Task to carry out:
Among the lines of the records, please find those that contain the word "agent" and copy them.

Entries supplied:
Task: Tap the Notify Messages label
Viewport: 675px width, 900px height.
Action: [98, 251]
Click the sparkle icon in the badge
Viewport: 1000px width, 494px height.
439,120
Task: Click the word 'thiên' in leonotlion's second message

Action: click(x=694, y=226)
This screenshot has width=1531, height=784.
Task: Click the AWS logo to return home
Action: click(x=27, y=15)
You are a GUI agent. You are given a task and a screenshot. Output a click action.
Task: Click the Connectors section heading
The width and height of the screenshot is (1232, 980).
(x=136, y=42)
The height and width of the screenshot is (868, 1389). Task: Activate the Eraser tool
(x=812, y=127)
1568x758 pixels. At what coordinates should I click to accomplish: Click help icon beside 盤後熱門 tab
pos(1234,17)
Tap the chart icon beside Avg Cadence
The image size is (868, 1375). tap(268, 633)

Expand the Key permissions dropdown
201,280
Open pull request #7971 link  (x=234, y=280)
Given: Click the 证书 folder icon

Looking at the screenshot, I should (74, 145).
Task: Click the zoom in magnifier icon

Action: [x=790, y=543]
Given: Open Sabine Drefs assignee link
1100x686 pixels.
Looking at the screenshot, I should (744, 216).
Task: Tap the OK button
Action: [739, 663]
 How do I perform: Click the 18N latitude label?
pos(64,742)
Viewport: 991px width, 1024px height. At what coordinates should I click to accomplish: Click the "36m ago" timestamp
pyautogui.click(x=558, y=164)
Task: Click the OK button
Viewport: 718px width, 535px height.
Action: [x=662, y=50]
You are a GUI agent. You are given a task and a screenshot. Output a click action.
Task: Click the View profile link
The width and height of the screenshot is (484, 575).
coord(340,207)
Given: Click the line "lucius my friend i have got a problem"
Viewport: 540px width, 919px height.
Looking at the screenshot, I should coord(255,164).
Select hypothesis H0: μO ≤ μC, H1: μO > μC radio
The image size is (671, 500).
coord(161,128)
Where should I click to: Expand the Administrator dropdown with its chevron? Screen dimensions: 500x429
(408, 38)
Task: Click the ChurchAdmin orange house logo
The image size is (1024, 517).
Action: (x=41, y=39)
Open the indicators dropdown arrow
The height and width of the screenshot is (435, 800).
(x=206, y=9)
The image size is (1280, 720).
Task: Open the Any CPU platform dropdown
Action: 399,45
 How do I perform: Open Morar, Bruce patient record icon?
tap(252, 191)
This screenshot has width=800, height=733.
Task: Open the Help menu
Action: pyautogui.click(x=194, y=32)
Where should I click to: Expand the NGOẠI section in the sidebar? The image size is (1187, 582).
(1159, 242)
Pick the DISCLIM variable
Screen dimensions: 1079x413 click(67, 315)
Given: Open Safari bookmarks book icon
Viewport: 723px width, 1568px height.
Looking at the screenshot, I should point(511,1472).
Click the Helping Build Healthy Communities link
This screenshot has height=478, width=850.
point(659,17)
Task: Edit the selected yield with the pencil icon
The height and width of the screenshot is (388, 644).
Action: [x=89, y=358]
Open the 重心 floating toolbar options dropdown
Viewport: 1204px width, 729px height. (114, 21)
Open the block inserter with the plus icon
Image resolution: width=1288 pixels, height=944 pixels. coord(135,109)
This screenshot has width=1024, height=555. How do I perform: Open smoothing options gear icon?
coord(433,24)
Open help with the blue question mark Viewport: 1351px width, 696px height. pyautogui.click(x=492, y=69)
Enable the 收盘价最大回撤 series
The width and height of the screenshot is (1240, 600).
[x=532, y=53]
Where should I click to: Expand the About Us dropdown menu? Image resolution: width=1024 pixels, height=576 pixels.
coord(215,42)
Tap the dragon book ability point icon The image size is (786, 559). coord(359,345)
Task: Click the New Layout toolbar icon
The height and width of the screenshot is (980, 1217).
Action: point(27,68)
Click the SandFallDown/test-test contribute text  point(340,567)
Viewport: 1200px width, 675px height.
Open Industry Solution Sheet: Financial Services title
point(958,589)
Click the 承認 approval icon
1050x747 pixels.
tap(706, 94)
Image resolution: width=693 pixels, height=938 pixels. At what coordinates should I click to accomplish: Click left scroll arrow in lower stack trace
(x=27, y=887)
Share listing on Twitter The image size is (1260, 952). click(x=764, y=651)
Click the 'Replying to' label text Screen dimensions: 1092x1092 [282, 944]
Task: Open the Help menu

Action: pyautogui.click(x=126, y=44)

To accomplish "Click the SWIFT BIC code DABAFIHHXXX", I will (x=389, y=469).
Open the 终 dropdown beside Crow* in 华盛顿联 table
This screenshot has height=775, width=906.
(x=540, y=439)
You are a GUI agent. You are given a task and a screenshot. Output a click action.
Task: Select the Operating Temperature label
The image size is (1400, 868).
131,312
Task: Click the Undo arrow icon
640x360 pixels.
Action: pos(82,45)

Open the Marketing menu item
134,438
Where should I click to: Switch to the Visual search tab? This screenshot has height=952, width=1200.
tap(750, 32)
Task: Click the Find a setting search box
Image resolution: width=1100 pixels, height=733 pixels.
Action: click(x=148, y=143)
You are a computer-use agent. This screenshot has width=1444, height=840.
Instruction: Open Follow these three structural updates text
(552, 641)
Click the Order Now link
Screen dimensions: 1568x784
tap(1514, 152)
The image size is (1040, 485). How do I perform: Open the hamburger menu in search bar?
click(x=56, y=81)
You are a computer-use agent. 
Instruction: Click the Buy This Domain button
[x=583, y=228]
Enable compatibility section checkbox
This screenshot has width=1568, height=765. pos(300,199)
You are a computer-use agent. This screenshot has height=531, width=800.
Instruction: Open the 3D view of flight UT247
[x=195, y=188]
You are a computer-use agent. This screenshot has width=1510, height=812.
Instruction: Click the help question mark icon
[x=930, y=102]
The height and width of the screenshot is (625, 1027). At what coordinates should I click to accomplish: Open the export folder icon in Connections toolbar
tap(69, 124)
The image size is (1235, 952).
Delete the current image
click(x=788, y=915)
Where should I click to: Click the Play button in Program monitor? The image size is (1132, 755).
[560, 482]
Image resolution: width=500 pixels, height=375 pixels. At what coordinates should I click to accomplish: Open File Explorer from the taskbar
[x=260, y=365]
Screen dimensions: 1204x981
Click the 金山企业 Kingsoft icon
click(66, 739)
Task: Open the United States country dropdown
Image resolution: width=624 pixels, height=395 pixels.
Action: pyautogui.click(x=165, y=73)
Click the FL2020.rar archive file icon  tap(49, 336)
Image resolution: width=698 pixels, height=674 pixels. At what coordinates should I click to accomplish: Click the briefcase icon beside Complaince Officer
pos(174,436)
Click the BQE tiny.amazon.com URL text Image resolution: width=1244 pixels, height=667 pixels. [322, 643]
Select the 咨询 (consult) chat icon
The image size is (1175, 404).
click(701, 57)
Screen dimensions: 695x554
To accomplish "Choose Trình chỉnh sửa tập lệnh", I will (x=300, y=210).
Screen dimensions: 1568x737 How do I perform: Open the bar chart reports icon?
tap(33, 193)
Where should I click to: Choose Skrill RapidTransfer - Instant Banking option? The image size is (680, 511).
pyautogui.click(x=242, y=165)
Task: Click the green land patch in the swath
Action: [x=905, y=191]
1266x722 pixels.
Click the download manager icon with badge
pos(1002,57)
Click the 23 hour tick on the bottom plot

Answer below:
You are a GUI agent. You are given a task and a screenshot. Output a click action.
You are a GUI agent. You are given a task and a screenshot. Output a click action.
You are a GUI agent. You are given a task and a screenshot. Output a click action.
You are a computer-use agent. This screenshot has width=1444, height=840.
You are a computer-use agent. 
You are a computer-use agent. This screenshot has height=531, width=800.
You are a computer-use agent. This screenshot has width=1510, height=812.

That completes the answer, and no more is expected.